Is it possible that the hospital’s pathology service missed the condition? Apparently at least one author (Dr. Walker-Smith, a co-defendant with Dr. Wakefield in the GMC hearings) noted this in his GMC testimony:

And how bad was this “colitis,” such that the hospital’s pathology service didn’t spot it as the children came through? Walker-Smith told the GMC panel that he had “concerns” about the service and its ability to detect inflammation.

In his report, Mr. Deer counters with:

Yet inflammatory indices that were not reported in the Lancet paper, including serum C reactive protein concentrations and other blood tests, were almost all within normal ranges for the 12 children.6 And as an alternative explanation for any inflammation that was present, nearly all of the children had constipation with megarectum16 (unreported in the paper), which specialists say can cause cellular changes.

Mr. Deer attempted to speak with Dr. Dillhon, a co-author on the Lancet paper. Dr. Dillhon viewed the slides made from the samples taken from the children, and he graded them with Roman numerals to rank the degree of inflammation. At some point, those Roman numerals were translated into “non-specific colitis”.

So who translated these scores on the grading sheet into findings of “non-specific colitis” in the paper? Dhillon says it wasn’t him.

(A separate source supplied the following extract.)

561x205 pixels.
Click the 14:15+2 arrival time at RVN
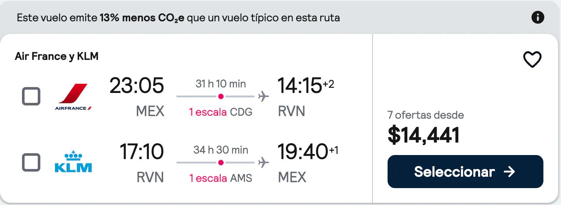[306, 86]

He says he would like to see the slides again, but they are missing from the Royal Free laboratory. “He [Dhillon], Andrew Anthony, and Wakefield all looked at them,” I was told, on Dhillon’s behalf, by a senior member of staff at the Royal Free. “Andy [Wakefield] then synthesised their results into what appeared in the paper.”

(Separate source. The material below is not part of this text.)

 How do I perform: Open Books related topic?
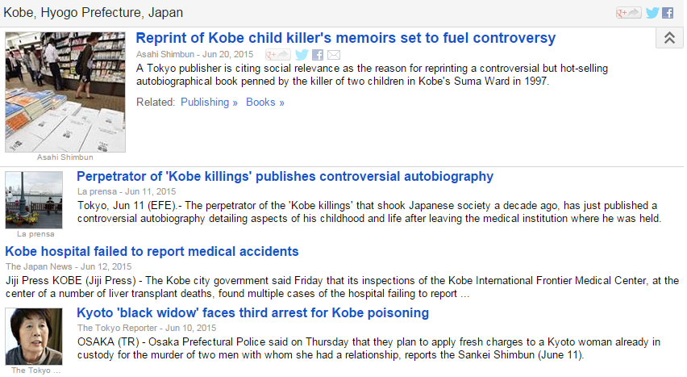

But still, according to Mr. Deer, “…how the Roman numerical scores, histopathological gradings for a variety of sites in the colon, became the “colitis” findings might, under such circumstances, be anybody’s guess.”

Mr. Deer posits a possible scenario, based on Dr. Wakefield’s complaint to the press complaints commission:

Wakefield wrote: “When the biopsies were reviewed and scored by experts in bowel pathology—namely, Drs Dhillon and Anthony—these doctors determined that there was mild inflammation in the caecum, ascending colon, and rectum,” he said. “This was correctly reported as non-specific colitis in the Lancet.” In other words, it looks like it was Wakefield who translated the scores.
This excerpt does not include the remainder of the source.